Dopage : Roger Federer favorable au passeport biologique

Depuis les déclarations de Christophe Rochus qui soupçonnait Rafael Nadal d'utiliser des substances dopantes, le gratin du tennis mondial multiplie les prises de positions en faveur de la lutte antidopage. Le dernier en date : Roger Federer qui se dit favorable à la mise en place du passeport biologique. 

"Un passeport sanguin sera nécessaire car certaines substances peuvent ne pas être découvertes en ce moment. Il devrait également y avoir plus de tests sanguins pendant et en dehors des tournois. Je n'ai pas été testé sur mon sang après l'Open d'Australie ! Et j'ai dit aux personnes responsables là-bas que je trouvais ça très surprenant." Actuellement au tournoi de Rotterdam aux Pays-Bas, Roger Federer s'est positionné à son tour de façon claire pour la lutte antidopage, pas assez rigoureuse à son goût au sein de son sport, le tennis. Et il n'est pas le seul. 

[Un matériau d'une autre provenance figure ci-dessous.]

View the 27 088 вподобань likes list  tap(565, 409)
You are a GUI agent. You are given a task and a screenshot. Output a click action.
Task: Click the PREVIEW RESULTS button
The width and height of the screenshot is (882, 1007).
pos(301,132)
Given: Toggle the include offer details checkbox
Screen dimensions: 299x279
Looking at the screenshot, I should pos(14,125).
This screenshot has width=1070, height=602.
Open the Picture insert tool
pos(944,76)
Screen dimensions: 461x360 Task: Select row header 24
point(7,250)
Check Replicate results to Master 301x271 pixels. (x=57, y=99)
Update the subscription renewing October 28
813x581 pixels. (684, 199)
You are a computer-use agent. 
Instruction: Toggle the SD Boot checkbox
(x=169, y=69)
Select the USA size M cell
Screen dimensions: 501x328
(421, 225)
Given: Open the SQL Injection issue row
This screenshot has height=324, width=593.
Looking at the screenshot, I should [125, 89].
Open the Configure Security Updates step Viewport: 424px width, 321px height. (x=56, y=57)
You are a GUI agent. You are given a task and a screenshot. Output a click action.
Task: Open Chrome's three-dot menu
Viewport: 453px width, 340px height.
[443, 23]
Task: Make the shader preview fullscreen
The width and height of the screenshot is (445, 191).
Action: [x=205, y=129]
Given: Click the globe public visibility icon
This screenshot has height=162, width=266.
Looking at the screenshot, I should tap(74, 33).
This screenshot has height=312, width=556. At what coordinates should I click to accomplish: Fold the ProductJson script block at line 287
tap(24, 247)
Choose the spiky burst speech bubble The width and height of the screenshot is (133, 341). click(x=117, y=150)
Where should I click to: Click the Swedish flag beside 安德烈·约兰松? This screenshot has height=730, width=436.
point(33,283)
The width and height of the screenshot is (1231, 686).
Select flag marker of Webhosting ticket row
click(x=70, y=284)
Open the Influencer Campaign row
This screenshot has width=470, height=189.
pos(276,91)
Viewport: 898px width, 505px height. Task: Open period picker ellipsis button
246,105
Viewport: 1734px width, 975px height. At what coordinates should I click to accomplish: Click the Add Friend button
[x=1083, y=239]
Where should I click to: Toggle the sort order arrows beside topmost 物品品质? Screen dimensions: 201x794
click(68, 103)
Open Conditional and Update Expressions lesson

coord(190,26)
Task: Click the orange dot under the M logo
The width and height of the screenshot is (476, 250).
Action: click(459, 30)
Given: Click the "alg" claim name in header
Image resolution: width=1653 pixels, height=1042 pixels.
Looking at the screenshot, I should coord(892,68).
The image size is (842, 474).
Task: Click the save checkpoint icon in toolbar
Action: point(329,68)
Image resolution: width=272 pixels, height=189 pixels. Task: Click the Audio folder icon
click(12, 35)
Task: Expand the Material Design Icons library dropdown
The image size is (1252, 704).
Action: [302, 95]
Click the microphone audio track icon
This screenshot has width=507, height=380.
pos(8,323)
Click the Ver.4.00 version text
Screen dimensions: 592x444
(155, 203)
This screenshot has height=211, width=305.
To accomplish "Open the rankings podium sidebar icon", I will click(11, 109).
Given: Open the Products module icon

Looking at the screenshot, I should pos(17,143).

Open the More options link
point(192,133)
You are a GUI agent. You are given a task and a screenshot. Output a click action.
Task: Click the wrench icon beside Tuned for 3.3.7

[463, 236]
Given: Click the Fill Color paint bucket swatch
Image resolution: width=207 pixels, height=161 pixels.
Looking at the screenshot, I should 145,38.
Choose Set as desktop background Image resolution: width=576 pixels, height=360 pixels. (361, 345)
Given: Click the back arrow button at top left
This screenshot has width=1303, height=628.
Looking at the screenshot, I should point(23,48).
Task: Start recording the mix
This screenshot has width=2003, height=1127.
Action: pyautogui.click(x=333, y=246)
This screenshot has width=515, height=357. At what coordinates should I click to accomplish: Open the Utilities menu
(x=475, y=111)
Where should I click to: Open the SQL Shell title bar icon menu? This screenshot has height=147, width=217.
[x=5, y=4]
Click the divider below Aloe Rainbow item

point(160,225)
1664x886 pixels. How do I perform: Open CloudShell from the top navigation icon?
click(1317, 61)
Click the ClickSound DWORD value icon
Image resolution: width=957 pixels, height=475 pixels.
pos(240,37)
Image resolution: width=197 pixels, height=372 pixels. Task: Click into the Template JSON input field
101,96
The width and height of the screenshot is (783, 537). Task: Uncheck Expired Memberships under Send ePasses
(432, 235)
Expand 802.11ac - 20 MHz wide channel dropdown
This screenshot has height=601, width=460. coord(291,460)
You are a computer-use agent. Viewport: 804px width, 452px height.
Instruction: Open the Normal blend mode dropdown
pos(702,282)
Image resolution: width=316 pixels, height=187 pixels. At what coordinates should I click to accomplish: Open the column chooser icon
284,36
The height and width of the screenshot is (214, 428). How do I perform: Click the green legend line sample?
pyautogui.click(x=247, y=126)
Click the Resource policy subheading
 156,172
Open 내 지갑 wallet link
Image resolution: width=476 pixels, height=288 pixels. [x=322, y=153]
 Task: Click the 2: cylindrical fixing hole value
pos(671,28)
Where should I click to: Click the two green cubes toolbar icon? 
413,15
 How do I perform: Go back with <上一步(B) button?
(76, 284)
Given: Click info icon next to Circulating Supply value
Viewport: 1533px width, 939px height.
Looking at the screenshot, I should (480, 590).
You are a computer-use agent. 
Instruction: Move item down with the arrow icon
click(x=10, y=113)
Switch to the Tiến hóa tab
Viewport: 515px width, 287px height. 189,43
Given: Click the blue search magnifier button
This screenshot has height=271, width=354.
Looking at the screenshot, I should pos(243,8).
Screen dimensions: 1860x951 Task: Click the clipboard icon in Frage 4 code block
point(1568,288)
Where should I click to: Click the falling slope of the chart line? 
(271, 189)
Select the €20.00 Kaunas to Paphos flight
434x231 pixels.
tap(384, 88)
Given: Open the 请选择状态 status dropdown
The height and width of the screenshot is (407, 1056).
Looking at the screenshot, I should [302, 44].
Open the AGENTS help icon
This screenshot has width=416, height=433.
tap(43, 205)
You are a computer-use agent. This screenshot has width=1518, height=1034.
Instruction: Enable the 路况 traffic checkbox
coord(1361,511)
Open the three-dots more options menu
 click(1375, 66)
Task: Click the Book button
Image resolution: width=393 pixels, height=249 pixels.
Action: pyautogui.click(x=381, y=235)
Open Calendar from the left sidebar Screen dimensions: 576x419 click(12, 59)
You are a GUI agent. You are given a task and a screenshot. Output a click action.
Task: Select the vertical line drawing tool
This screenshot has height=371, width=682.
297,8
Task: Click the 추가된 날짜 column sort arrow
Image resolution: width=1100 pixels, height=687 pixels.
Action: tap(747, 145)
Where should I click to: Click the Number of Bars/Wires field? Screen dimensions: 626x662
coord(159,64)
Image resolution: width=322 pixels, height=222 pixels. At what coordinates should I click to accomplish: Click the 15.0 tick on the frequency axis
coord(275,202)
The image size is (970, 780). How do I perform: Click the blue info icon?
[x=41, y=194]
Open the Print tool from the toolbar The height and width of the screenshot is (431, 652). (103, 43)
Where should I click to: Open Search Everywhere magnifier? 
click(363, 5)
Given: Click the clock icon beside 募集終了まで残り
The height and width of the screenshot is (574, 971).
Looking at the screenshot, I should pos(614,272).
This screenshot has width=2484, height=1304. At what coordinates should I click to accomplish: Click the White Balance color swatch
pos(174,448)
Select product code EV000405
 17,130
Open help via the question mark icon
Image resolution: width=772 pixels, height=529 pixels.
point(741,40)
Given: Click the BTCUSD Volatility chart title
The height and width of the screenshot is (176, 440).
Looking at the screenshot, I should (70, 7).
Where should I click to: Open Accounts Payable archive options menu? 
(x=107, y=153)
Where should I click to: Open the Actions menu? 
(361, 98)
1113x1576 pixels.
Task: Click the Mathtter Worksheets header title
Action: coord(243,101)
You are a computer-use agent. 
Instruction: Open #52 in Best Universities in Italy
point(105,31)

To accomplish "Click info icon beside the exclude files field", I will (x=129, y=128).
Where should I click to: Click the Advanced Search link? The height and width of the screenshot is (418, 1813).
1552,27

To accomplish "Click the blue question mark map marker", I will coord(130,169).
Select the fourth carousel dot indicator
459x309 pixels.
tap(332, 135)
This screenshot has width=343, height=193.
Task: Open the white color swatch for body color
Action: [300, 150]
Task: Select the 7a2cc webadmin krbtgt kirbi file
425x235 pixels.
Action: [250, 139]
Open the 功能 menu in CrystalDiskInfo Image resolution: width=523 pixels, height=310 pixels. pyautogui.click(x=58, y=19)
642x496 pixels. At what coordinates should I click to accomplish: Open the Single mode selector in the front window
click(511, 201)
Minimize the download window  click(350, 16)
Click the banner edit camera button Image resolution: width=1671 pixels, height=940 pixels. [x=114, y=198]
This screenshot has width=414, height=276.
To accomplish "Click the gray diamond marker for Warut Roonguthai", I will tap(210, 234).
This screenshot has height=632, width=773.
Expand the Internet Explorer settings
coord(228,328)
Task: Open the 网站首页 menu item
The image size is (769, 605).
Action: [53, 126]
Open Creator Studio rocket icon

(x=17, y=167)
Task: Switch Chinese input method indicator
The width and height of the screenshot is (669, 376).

Un passeport biologique à l'année ?    

En cause pour le numéro 2 mondial, un manque de moyens : "Il devrait aussi y avoir plus de budget pour effectuer tous les tests possibles, et les tournois du Grand Chelem devraient aider à financer ces analyses. C'est évidemment dans leur intérêt de garder notre sport propre et crédible." Le recordman de victoires en Grand Chelem s'est également montré favorable à l'instauration d'un passeport biologique, à l'image de ce qui est mis en place en athlétisme et au cyclisme. C'est à dire un document retraçant tous les contrôles anti-dopage des sportifs ainsi que leur profil hématologique et endocrinologique. Le but étant de contrôler les variations des marqueurs biologiques pour détecter l'absorption de substances interdites.

Comme pour le cyclisme, certains tennismen privilégieraient un suivi à l'année comme l’Écossais Andy Murray : "Je pense qu'il faudrait faire plus de tests lors des périodes où les joueurs ne sont pas en compétition. Par exemple en décembre, lorsqu'on prépare la nouvelle saison, je pense qu'il serait bon que les joueurs soient plus contrôlés à ces moments-là."    

131 tests sanguins en 2011 seulement    

Ce discours, Roger Federer et Andy Murray ne sont pas les seuls à le tenir au sein du paysage tennistique. Une prise de position qui fait suite aux nombreuses suspicions de dopage au sein du monde de la petite balle jaune. Surtout depuis le pavé dans la mare lancé par l'ancien tennisman Belge, Christophe Rochus, durant l'Open d'Australie, concernant Rafael Nadal.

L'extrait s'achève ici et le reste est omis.